Les juifs, eux, sont installés depuis plusieurs siècles au Québec. « On ne souffre pas de racisme comme d’autres », reconnaît David Ouellette, vice-président du Centre consultatif des relations juives et israéliennes à Montréal. Ces dernières années, le nombre de juifs migrants de l’Europe, et notamment de France, pour s’installer au Québec est en augmentation. « Aujourd’hui, ce dont on s’inquiète, c’est la diabolisation de l’état d’Israël, explique-t-il. Il y a un antisionisme lié au conflit israélo-palestinien. » Concernant les croix gammées que Corey Feischer efface quotidiennement à Montréal, David Ouellette a sa théorie : « Leurs auteurs ne sont pas antisémites, il s’agit plus d’une provocation adolescente qu’autre chose. »

La langue, premier argument de racisme ?

Dans la communauté LGBT (lesbiennes, gay, bi et trans), on ressent aussi cette montée de l’extrême-droite et de la haine. Marie-Pier Boivers, directrice générale du Conseil québécois LGBT s’inquiète de la montée de la haine, « mais elle n’est pour le moment pas dirigée vers nous, expose-t-elle. C’est malheureux, mais elle est davantage tournée vers les musulmans ». La communauté observe malgré tout la haine qui se déverse toujours plus facilement grâce à Internet. « Depuis l’attentat d’Orlando, on voit quand même un changement. On sent que la haine à notre encontre monte graduellement. On se sent comme dans un autre monde : je n’ai pas peur, mais je suis en colère… Et il y a quand même une part de déni. »

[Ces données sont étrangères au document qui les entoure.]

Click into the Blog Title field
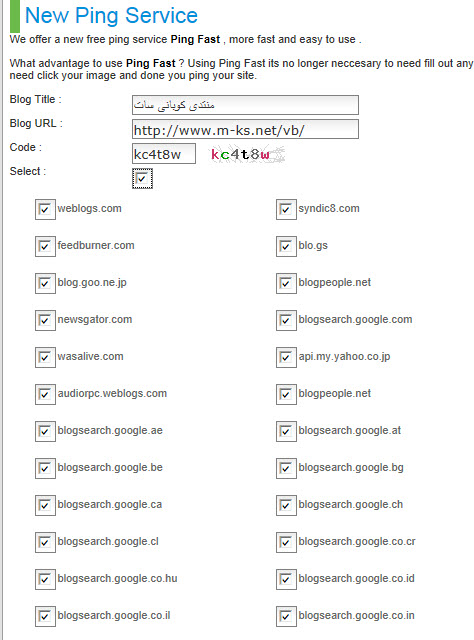The height and width of the screenshot is (640, 474). tap(245, 105)
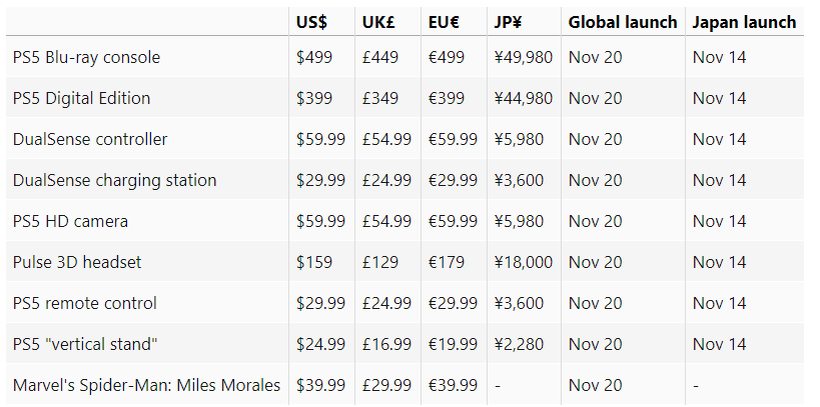
Task: Select the $24.99 vertical stand price
Action: [321, 344]
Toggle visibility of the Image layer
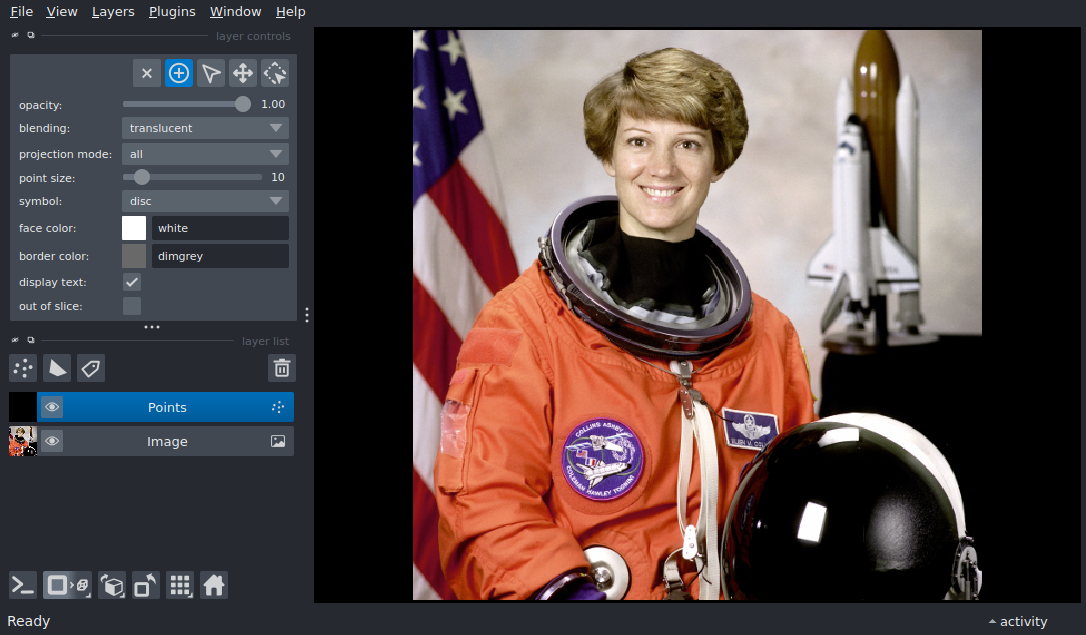This screenshot has height=635, width=1086. coord(52,441)
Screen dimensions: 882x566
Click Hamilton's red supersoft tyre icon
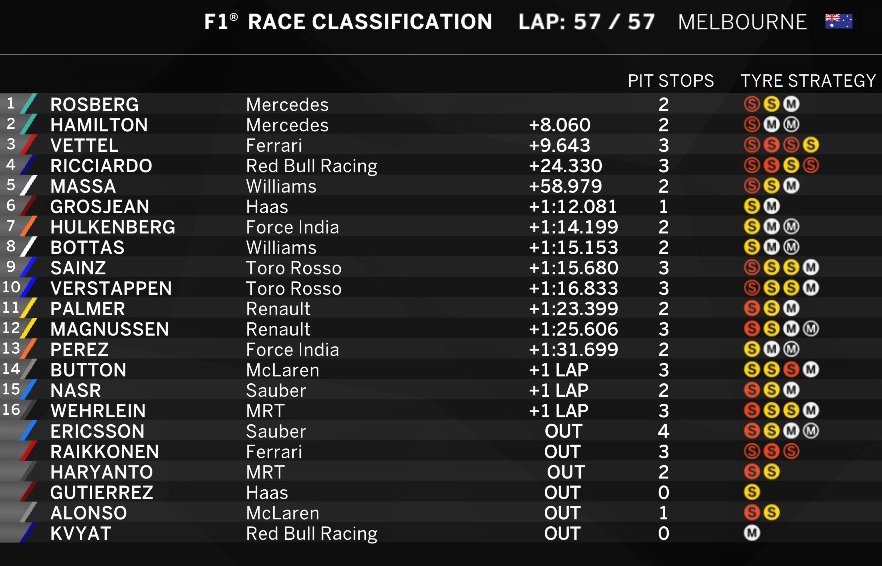pyautogui.click(x=752, y=125)
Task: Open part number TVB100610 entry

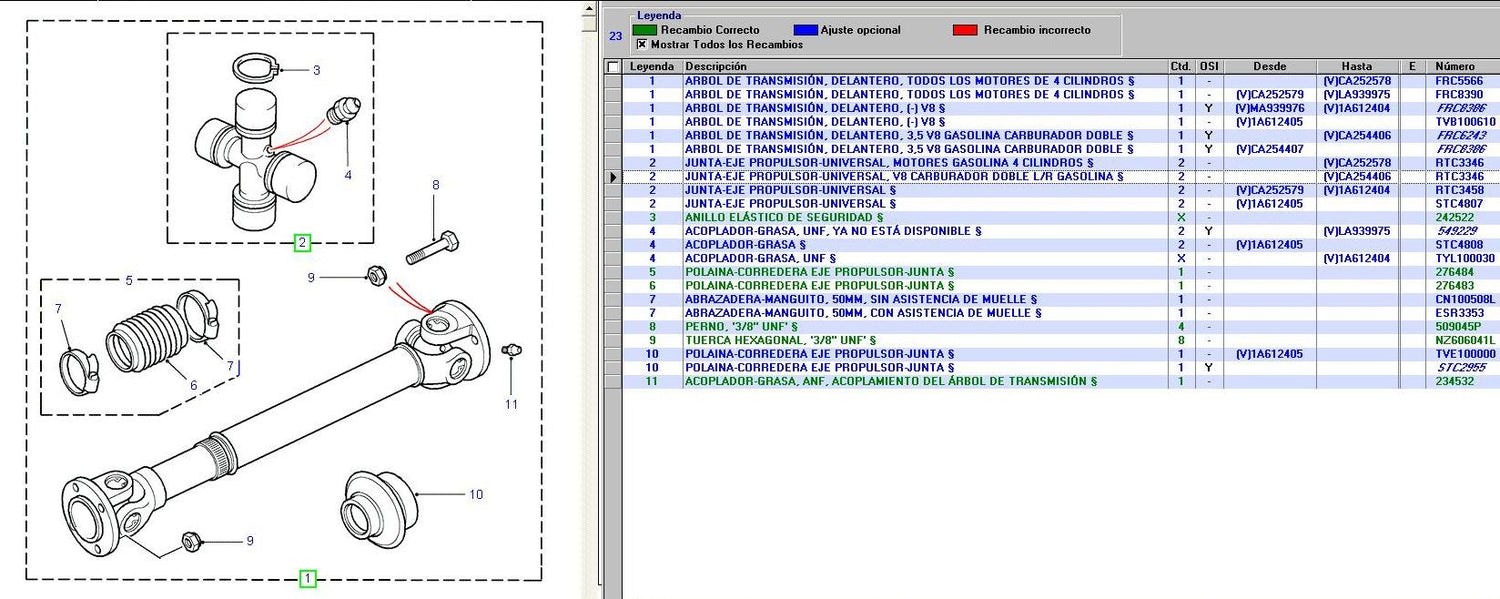Action: 1465,122
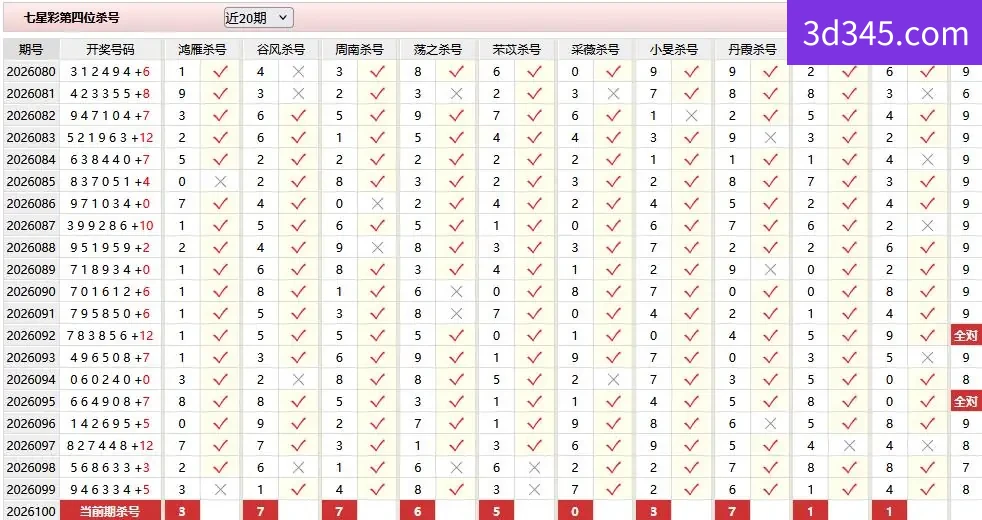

Guy Lachapelle, professeur de sciences politiques à l’université Concordia, spécialiste de la politique québécoise, réfute une montée de l’extrême-droite semblable à ce qu’on peut voir en Europe. « La question des minorités est même un argument de campagne pour les partis politiques, explique-t-il. Le seul point de rejet qu’on peut retrouver assez largement au Québec, c’est la langue. » Le Québec, et ses 9 millions d’habitants, se trouve au cœur d’un pays qui s’étend sur quatre fuseaux horaires et qui compte 35 millions d’habitants. Le français, sa langue officielle, est alors considéré par beaucoup en danger. « Le problème, selon les Québécois, ce n’est pas les étrangers. Ce sont ceux qui sont ici et qui essaient de s’intégrer sans parler français, explique Guy Lachapelle. C’est là qu’est la survie du pays. »

En attendant, l’anglophone Corey Fleischer a, lui, pour projet de payer, avec sa fondation, des gens à travers le monde pour qu’ils effacent à leur tour les graffitis haineux.